PROBLEM SET
1. Output the passage of the limit thread starting with "One way of computing" and going on through "dominates any polynomial.", word for word.
2. Answer these questions about the limit thread, each on its own line:
(a) What value did the person asking arrive at for the limit?
(b) In Answer 1, what inequality is said to hold for $e^t$ for all $t$?
(c) In Answer 2, what lower bound for $e^x$ is given, and for which values of $x$?
3. List every section heading in the limit thread.

SELECTED EXCERPT
========================================
Find $\lim_{x \rightarrow \infty}(\frac{x}{x^2+1}\cdot e^{x})$

Question

I tried:

$\lim_{x \rightarrow \infty}(\frac{x}{x^2+1}\cdot e^{x}) = \frac{1}{x^2+1} \cdot e^xx = 0 \cdot \infty = 0$

But this is wrong. What did I do wrong? How do I solve this?

Answer 1

You're incorrect, as $0 \times \infty \neq 0$. It is indeterminate.

Note that as $e^t \ge t+1$ for all $t$, we have that $e^{\frac{x}{2}} \ge \frac{x}{2}+1$. Squaring both sides, we have that $$e^{x} \ge \frac{x^2}{4}+x+1>\frac{x^2}{4}+\frac{1}{4} $$ So, note that $$\frac{x}{x^2+1}e^x > \frac{x}{x^2+1} \times \left( \frac{x^2}{4}+\frac{1}{4}\right)=\frac{x}{4}$$ So $$\lim_{x \rightarrow \infty}\left(\frac{x}{x^2+1}\cdot e^{x}\right) \ge \lim_{x \to \infty}\frac{x}{4}$$ However, you can see that the limit on the right tends to infinity. So your limit will also tend to infinity.

Answer 2

HINT:

$$e^x=\sum_{n=0}^\infty\frac{x^n}{n!}\ge \frac{x^2}{2!}$$for $x\ge 0$

Answer 3

The biggest mistake in your working is assuming that $0 \cdot \infty = 0$. It is in fact an indeterminate form, so the answer isn't so simple.

One way of computing this would be $$\lim_{x\to\infty} \frac{x e^x}{x^2+1} = \lim_{x\to\infty} \frac{e^x}{x+\frac{1}{x}}$$ $$\geq \lim_{x\to\infty} \frac{e^x}{x+1}$$ $$=\infty$$

Since $\frac{1}{x}\leq1$, and the exponential function dominates any polynomial.
========================================
EXTRACTED ENTRIES
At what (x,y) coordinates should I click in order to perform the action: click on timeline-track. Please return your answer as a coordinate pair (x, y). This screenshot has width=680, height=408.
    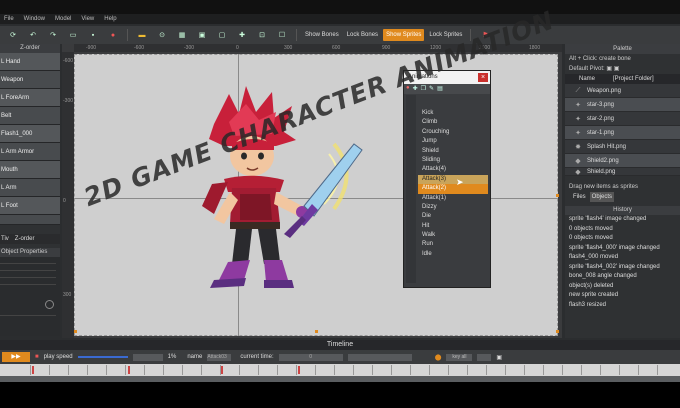
    Looking at the image, I should click on (340, 370).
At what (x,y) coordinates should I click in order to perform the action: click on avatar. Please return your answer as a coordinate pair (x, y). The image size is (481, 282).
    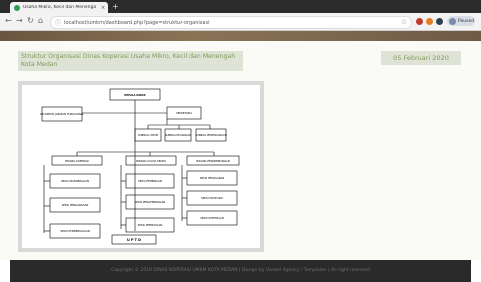
    Looking at the image, I should click on (452, 21).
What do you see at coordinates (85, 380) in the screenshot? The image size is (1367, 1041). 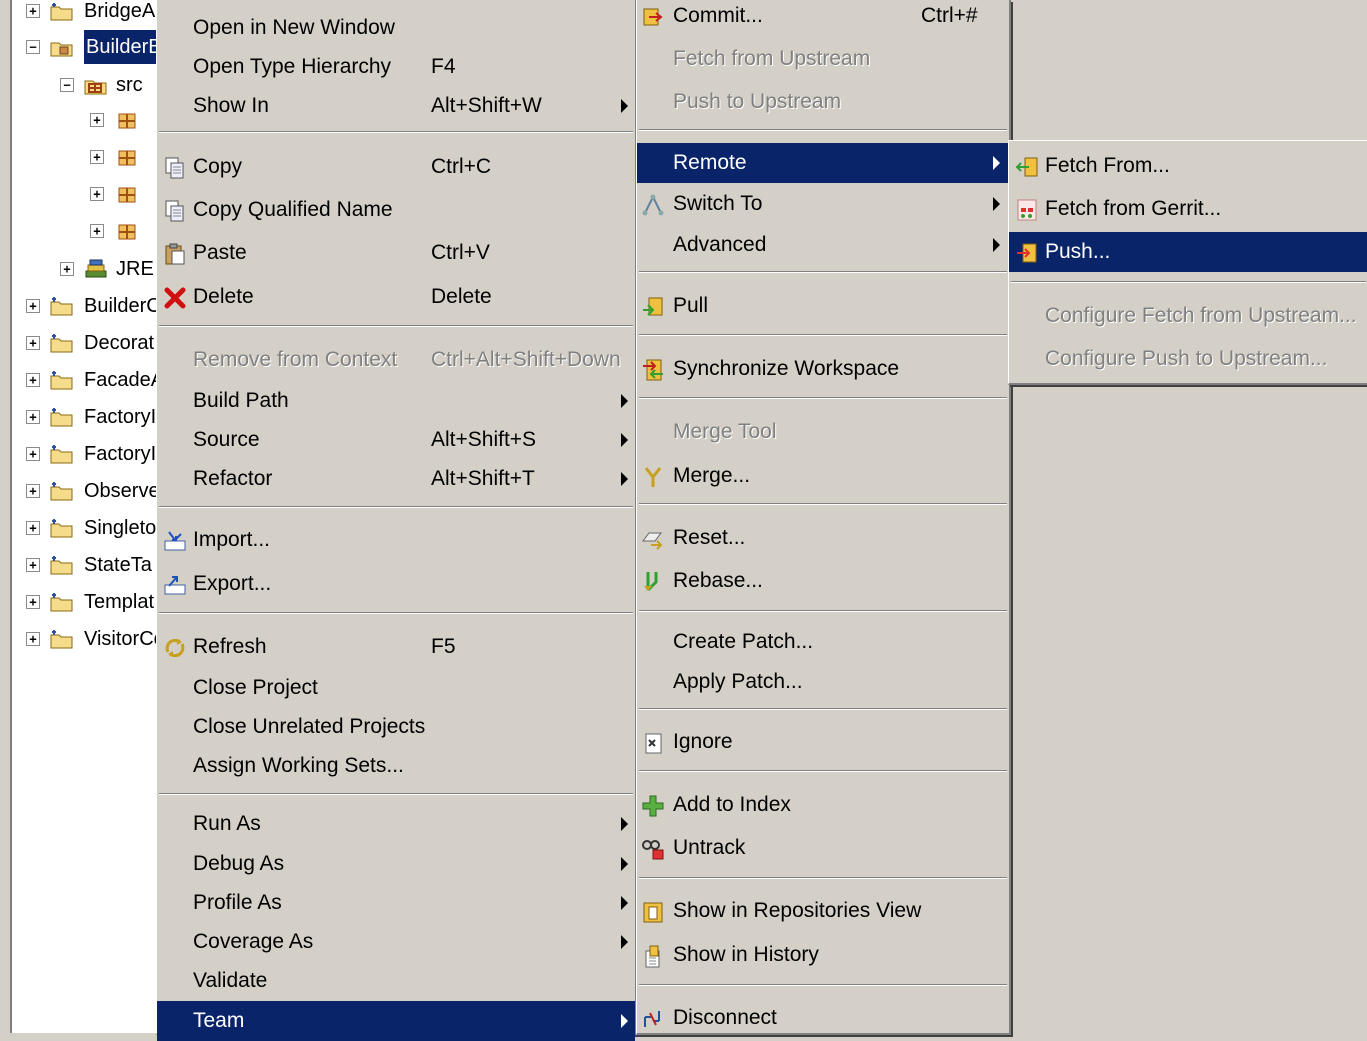 I see `tree-item-project: FacadeA` at bounding box center [85, 380].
========================================
EXERCISE RESULTS
1.
One way of computing this would be $$\lim_{x\to\infty} \frac{x e^x}{x^2+1} = \lim_{x\to\infty} \frac{e^x}{x+\frac{1}{x}}$$ $$\geq \lim_{x\to\infty} \frac{e^x}{x+1}$$ $$=\infty$$

Since $\frac{1}{x}\leq1$, and the exponential function dominates any polynomial.

2.
(a) 0
(b) $e^t \ge t+1$
(c) $e^x \ge \frac{x^2}{2!}$, for $x \ge 0$

3.
Question
Answer 1
Answer 2
Answer 3